Noting the ballistic glass placed in front of him at events after a gunman nearly assassinated him at a July rally in Butler, Pennsylvania, Trump talked about places where he saw openings.
“I have this piece of glass here,” he said. “But all we have really over here is the fake news. And to get me, somebody would have to shoot through the fake news. And I don’t mind that so much.”
His campaign later sought to clarify his meaning.
“President Trump was brilliantly talking about the two assassination attempts on his own life, including one that came within 1/4 of an inch from killing him, something that the media constantly talks and jokes about,” campaign spokesperson Steven Cheung said in a statement. “The President’s statement about protective glass placement has nothing to do with the media being harmed, or anything else.”
Trump also referred to John Bolton, his former national security adviser and now a strident critic, as a “dumb son of a b****.” And he repeated familiar and debunked theories about voter fraud, alleging that Democrats could only win by cheating.
“It’s a crooked country,” Trump said. “And we’re going to make it straight. We’re going to make it straight.”
Harris made her closing pitch for the US presidency at a historically Black church in another battleground state, Michigan.
“In just two days we have the power to decide the fate of our nation for generations to come,” Harris told parishioners at Greater Emmanuel Institutional Church of God in Christ in Detroit. “We must act. It’s not enough to only pray; not enough to just talk. We must act on the plans he has in store for us, and we must make them real through our works, in our daily choices, in services to our communities, in our democracy.”
Her campaign received a boost in Iowa on Saturday when a respected poll for the Des Moines Register newspaper put the Democrat three points ahead in a state Trump has won twice, although another poll put the Republican 10 points ahead.
Overall opinion polls continue to show the pair locked in a tight race, with Harris, 60, bolstered by strong support among women voters while former president Trump, 78, gains ground with Hispanic voters, particularly men.
Voters overall view both candidates unfavorably, according to Reuters/Ipsos polling, but that so far has not dissuaded them from casting ballots.
More than 76 million US citizens have already done so ahead of Tuesday’s Election Day, according to the University of Florida’s Election Lab, approaching half the total 160 million votes cast in 2020, in which US voter turnout was the highest in more than a century.
Control of the US Congress is also up for grabs on Tuesday, with Republicans favored to capture a majority in the Senate while Democrats are seen as having an even chance of flipping Republicans’ narrow majority in the House of Representatives. Presidents whose parties have not controlled both chambers have struggled to pass major new legislation over the past decade.
Trump was due to speak later on Sunday in Kinston, North Carolina, before ending his day with an evening rally in Macon, Georgia.
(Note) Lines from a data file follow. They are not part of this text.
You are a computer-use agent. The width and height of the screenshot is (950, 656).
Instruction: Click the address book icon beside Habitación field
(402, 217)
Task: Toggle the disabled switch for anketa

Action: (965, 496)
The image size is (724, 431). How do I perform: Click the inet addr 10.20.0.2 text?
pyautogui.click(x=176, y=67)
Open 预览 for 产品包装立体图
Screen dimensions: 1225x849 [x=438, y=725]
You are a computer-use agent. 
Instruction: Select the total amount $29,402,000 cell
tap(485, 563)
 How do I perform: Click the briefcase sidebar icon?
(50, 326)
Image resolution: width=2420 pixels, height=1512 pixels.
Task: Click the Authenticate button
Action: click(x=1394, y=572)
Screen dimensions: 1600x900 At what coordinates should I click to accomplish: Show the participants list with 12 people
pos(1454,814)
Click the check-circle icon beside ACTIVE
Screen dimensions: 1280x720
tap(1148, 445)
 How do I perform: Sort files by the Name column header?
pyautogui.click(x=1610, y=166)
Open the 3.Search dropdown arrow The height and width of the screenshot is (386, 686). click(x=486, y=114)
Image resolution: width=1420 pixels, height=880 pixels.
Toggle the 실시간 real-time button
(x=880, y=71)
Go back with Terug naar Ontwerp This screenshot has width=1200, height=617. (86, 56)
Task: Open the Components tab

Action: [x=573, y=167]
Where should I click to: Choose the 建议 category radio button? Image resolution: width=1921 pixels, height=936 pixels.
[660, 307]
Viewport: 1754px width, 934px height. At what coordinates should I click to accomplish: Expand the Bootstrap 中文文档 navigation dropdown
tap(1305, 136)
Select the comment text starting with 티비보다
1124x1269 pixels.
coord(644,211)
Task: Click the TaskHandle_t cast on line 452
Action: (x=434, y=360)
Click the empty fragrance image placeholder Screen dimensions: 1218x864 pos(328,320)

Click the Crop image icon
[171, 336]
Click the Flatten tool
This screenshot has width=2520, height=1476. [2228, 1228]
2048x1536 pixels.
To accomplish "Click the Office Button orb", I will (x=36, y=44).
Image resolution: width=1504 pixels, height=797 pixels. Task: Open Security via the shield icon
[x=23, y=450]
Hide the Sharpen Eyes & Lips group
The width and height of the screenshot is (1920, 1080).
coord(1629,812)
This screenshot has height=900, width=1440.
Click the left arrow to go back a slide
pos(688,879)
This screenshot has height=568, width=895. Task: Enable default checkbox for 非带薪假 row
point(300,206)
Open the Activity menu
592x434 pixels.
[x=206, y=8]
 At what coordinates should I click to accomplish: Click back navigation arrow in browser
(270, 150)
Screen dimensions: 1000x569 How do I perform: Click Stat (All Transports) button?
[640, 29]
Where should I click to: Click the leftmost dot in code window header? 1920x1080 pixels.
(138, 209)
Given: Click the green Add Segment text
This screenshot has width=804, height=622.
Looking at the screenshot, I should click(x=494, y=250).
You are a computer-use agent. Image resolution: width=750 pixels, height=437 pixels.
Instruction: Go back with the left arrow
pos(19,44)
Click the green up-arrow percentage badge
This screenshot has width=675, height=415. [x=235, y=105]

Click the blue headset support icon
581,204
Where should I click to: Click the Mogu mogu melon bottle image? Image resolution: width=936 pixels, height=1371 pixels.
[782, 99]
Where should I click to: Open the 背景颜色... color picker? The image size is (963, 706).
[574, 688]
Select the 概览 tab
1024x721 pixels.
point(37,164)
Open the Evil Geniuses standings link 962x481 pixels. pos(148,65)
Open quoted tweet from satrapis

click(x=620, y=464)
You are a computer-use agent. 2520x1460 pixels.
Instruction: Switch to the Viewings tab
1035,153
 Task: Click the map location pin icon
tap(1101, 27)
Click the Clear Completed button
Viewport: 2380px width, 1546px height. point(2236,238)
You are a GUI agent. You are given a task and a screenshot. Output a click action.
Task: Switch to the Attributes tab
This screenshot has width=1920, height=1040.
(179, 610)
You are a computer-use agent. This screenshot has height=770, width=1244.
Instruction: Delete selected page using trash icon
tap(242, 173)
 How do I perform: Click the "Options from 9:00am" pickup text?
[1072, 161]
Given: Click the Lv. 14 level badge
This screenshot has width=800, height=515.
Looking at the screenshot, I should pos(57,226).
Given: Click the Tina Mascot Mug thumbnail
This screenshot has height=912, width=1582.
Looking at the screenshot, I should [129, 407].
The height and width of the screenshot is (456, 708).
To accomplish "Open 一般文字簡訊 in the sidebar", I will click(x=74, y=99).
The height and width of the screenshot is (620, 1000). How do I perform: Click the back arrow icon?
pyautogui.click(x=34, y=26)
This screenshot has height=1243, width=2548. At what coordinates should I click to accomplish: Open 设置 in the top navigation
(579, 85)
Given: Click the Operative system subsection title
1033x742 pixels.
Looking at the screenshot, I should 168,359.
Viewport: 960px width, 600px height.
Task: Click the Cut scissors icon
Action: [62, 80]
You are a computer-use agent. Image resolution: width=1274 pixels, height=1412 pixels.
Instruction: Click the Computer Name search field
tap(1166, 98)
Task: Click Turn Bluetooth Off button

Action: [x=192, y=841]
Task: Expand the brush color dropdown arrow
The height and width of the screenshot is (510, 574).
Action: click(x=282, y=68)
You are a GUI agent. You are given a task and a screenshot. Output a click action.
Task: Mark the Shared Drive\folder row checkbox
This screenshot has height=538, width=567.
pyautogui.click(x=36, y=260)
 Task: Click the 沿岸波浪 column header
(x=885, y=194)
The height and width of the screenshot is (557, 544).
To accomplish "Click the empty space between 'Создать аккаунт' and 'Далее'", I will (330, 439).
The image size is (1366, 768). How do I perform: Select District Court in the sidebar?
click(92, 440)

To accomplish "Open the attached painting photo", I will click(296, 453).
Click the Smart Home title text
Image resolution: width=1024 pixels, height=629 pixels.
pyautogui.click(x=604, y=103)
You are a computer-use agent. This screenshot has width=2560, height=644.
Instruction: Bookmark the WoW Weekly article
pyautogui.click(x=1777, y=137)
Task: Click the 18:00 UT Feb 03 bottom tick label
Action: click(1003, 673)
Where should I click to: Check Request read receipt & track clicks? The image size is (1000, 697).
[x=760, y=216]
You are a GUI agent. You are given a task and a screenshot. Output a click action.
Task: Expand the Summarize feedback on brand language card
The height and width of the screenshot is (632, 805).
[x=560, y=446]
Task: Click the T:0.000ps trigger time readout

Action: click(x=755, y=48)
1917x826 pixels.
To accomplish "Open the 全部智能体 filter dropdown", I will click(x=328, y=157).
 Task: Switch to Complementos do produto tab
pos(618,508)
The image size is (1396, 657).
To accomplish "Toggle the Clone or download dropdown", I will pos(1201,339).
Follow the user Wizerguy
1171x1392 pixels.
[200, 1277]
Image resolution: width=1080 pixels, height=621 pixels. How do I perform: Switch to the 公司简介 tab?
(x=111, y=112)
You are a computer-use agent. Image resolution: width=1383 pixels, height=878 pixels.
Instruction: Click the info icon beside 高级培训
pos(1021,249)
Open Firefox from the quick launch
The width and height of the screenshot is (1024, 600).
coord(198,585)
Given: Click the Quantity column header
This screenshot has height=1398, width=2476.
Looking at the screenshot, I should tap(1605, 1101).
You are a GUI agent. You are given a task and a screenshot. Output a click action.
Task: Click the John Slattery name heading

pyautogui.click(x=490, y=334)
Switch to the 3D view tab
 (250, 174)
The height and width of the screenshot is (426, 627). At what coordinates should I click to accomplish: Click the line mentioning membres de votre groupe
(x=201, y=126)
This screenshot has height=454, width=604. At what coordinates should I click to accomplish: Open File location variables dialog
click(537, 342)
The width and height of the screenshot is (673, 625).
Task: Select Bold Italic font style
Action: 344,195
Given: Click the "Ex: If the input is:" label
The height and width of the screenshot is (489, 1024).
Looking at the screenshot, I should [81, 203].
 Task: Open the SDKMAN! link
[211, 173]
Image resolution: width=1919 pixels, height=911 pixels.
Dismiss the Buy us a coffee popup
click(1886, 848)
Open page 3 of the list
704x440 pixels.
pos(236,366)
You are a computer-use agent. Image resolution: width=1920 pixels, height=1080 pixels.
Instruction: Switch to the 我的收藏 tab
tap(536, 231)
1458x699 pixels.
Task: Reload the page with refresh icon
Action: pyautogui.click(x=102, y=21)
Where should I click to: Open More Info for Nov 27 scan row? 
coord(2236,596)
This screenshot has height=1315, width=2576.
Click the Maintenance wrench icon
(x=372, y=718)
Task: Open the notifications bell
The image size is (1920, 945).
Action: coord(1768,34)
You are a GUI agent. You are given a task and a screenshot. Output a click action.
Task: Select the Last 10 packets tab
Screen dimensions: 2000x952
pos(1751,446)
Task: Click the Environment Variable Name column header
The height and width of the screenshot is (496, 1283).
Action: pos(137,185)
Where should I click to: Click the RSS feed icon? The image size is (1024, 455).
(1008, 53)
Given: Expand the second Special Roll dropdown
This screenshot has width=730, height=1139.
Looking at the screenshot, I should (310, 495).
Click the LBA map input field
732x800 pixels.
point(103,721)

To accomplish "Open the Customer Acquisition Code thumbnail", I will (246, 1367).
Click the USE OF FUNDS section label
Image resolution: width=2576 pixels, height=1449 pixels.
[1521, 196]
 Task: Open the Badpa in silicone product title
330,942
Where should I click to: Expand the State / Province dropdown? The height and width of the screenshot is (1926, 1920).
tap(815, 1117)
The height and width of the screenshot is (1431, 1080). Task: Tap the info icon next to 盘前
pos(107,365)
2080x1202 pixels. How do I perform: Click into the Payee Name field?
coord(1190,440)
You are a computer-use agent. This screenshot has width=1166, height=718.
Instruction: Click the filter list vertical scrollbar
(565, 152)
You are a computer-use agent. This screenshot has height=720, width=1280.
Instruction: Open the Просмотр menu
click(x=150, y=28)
Of the seven US states seen as competitive, Georgia and North Carolina are the second-biggest prizes up for grabs on Tuesday, with each holding 16 of the 270 votes a candidate needs to win in the state-by-state Electoral College to secure the presidency. Pennsylvania offers 19 electors.
Election analysts believe Harris would need to win about 45 electoral votes in the seven swing states to win the White House, while Trump would need about 51, when accounting for the states they are forecast to win easily.
After her Detroit appearance, Harris was due to head to East Lansing, a college town in Michigan, an industrial state that is viewed as a must-win for the Democrat.
She faces skepticism from some of the state’s 200,000 Arab Americans who are frustrated Harris has not done more to help end the war in Gaza and scale back aid to Israel. Trump visited Dearborn, the heart of the Arab American community, on Friday and vowed to end the wars in the Middle East.
Harris, who has met behind closed doors with selected Arab American and Muslim leaders, will focus her energy on Black neighborhoods on Sunday.
Samah Noureddine, 44, a Lebanese American from Grosse Ile, a town near Detroit, said she voted for Joe Biden in 2020 but was casting a ballot for Jill Stein of the Green Party this year.
“I’m upset because Harris is funding the genocide and if we get Trump we’re going to suffer too,” she said. “I’m sick of both of them.”